The new property tax rate adopted by the Letcher County Board of Education is estimated to generate about $4.6 million for the school district, school officials say.
The board voted 3-2 to approve a four percent increase on the property tax rate after a required 30-minute public hearing was held in the conference room at the school bus garage.
Board Chairman Robert Kiser and board members Mendy Boggs and Dr. Sam Quillen Jr. voted in favor of setting the general fund tax levy at 50.9 cents on real property and on personal property, which includes .2 cents for exoneration. It’s expected to produce $4,646,908.70, of which $960,796.62 is from real estate and personal property. If 100 percent of taxes were collected, the district would receive $192,475 more than the compensating rate. Roger Martin, district director of state and federal programs, said it is more realistic that between $180,000 and $185,000 more will be collected.
Motor vehicle and utility tax rates will remain the same as last year. The board approved a motor vehicle and watercraft property tax rate of 49.6 cents per $100 assessment and a three percent utility tax.
“Teachers and classified staff need the supplies and need the materials and need their funds to operate in the classroom,” said Regina Brown, president of the Letcher County Teachers’ Organization.
Quillen said the board should try to keep in place as many school programs and faculty members as possible.
“I’m not an expert on economy, but our economic landscape has changed drastically in Letcher County,” said Quillen. “I think we need expanded programs. We need to diversify our educational opportunities as much as we can. If we start cutting programs I’m afraid in the long run it will make our economic situation even worse.”
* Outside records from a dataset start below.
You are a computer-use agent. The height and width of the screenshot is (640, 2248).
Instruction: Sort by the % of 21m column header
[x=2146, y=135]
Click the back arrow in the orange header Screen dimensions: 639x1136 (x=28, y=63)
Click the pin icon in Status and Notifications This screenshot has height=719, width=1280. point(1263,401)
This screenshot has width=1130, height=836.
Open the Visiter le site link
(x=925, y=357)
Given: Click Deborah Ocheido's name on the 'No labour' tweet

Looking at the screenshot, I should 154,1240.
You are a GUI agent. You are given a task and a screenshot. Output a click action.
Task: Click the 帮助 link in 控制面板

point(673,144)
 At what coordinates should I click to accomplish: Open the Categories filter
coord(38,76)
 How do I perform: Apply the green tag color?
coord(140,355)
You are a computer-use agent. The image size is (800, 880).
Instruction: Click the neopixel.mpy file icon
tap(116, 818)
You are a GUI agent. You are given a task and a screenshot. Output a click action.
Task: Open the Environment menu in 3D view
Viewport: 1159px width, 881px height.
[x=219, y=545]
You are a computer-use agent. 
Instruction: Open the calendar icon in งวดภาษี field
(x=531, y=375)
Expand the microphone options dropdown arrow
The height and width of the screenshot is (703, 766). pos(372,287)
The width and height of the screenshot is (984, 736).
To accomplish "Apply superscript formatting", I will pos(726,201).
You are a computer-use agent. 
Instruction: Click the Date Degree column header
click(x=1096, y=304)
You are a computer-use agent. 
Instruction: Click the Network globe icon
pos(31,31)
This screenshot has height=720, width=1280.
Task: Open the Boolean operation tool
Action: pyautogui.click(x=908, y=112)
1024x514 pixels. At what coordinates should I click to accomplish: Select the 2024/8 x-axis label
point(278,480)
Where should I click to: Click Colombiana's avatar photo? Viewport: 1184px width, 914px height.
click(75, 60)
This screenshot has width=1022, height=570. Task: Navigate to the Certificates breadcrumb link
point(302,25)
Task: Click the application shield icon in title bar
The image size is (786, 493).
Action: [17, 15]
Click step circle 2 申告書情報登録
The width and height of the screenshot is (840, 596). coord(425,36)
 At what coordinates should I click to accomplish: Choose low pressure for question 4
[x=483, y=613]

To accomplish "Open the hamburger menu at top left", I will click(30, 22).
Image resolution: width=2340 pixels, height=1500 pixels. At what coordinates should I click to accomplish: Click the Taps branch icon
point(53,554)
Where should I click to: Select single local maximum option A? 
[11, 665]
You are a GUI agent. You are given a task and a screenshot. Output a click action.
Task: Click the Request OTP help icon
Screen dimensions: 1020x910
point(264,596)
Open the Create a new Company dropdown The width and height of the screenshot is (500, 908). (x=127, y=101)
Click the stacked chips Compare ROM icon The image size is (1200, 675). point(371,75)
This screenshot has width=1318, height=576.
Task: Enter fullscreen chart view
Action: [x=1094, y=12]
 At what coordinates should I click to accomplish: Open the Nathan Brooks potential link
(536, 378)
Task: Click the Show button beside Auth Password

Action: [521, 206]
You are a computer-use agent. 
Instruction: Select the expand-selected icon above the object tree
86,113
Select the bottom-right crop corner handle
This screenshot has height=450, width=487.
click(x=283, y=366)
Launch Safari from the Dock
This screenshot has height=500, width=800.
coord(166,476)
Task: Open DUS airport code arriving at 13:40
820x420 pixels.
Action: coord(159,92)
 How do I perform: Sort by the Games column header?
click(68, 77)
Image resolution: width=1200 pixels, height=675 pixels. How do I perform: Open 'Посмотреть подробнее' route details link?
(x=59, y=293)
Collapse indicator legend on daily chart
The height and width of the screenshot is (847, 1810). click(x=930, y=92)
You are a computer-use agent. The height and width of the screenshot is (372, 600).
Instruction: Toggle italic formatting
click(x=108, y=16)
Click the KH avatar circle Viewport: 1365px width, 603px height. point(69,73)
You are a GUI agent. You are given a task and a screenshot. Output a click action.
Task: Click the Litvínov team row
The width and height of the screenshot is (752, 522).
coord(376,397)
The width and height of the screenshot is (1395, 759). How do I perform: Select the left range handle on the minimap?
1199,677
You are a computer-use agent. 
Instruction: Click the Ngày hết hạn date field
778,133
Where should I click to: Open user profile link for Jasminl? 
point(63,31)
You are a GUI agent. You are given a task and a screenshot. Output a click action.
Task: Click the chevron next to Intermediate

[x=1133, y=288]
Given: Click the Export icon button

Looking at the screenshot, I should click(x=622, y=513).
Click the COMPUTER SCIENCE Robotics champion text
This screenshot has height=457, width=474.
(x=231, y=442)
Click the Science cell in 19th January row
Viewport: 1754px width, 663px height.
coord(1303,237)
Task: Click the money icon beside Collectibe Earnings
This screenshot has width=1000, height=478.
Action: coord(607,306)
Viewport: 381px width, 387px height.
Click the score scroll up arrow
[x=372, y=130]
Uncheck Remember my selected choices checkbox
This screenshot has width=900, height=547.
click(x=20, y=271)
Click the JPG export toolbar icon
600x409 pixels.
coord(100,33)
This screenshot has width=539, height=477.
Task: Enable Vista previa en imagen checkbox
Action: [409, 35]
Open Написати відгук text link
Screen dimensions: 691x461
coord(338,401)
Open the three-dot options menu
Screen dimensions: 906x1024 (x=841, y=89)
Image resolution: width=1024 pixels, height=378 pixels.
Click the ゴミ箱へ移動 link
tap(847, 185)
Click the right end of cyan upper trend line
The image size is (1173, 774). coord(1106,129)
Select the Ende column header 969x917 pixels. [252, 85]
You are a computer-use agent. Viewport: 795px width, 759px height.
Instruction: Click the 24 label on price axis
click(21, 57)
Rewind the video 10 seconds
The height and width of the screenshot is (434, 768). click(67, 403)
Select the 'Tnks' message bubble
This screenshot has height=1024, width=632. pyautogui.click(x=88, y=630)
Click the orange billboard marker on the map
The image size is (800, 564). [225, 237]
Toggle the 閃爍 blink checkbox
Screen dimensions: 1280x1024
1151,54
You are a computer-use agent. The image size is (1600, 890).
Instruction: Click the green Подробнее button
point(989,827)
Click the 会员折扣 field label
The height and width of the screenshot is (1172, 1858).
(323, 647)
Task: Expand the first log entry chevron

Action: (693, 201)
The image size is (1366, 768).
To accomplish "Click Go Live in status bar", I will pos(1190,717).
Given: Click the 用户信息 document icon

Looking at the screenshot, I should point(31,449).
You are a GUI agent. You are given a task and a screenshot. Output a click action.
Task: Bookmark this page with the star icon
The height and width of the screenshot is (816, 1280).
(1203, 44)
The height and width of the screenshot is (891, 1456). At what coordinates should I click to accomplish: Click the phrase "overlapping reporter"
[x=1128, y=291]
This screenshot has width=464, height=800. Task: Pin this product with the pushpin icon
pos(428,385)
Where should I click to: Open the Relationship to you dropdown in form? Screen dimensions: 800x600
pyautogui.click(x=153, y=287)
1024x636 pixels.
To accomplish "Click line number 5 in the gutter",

Quillen suggested people could pay for the tax hike by not buying “maybe a case of pop here or there, or a carton of cigarettes” and putting that money instead toward educating students.
“I agree with what Doc Sam is saying and add to that that once we get everything lined out hopefully next year we can lower this rate and bring it back to where we are at,” said Kiser. “If we don’t raise the rates, I feel we are going to have to look through and find several positions to cut out.”
Board members Will Smith and Terry Cornett voted against increase.
“I can’t help but feel that a vote against this would be voting for cutting staff, cutting programs that we have worked hard over the past few years to establish,” said Quillen.
The compensating rate of 48.8 cents was expected to produce $4,472,764.19 in revenue. The compensating rate would have basically generated the same amount of revenue the school district received last year, Martin said.
“You say well it if is going to generate the same amount of revenue then why isn’t it the same rate as last year?” said Martin. “The assessment has gone down, the rate would have to go up to generate the same amount of revenue. It’s kind of been a rollercoaster with assessments which matches the economy.”
Last fall, the board also approved a four percent increase, which allowed the first one percent raise in seven years for classified and certified employees. The approved rate for 2012-2013 was 46.1 cents on real property and personal property, which brought in $4,330,379.88.
The recently approved rate of 50.9 cents per $100 of assessed property is an increase of 4.8 cents from last year’s rate of 46.1 cents for every $100 of assessed value.
Letcher Schools Supt. Tony Sergent said that for homeowners with houses valued at $50,000, the tax bill would increase by only $24.
“Two dollars a month is not substantial,” said Sergent. “It’s a small increase for the public. The revenue for us is substantial. It is something that I support.”
Letcher County Property Valuation Administrator Randy Hall assesses property and sends the assessments to the Department of Revenue. Once the property values are set, the revenue cabinet sends that information to the Kentucky Department of Education. The school board is then given the tax calculations.
Martin said equipment and inventory has decreased because of a lull in the mining industry.
“The real estate assessment has actually grown a little bit,” he said.
The real estate assessment increased $3,794,361 from last year’s assessment of $714,020,386.
Martin said 5.9 cents of the total property is required to produce the five-cent equivalent tax necessary for participation in the School Facilities Construction Commission (SFCC) and Facilities Support Program of Kentucky (FSPK) programs.
He projected $522,000 will go into the FSPK fund, of which $470,000 will be matched by the state. The money will be used to pay bonding indebtedness, Martin said.
“We thought where we did this back in January we thought at that time the assessment rate would go up normally like it did last year,” said Martin. “But that wasn’t the case at all. Not only did it not go up, it went down about the amount we thought it would go up.”
He recommended the board approve the four percent increase in an effort to balance district revenues and expenditures.
“We’ve got to have revenue for the year that equal expenditures for the year and this won’t make this exactly happen, but it is going to help us with that,” said Martin. “Last year our expenses exceeded revenue by about $600,000. Obviously this is not $600,000 but this is a step in that direction. Obviously we can’t keep spending more than we have here in revenue.”
The board unanimously approved the same sheriff ’s tax collection rate as it did last year. The collection rate is four percent for the first month and three percent for the remainder of the collection period.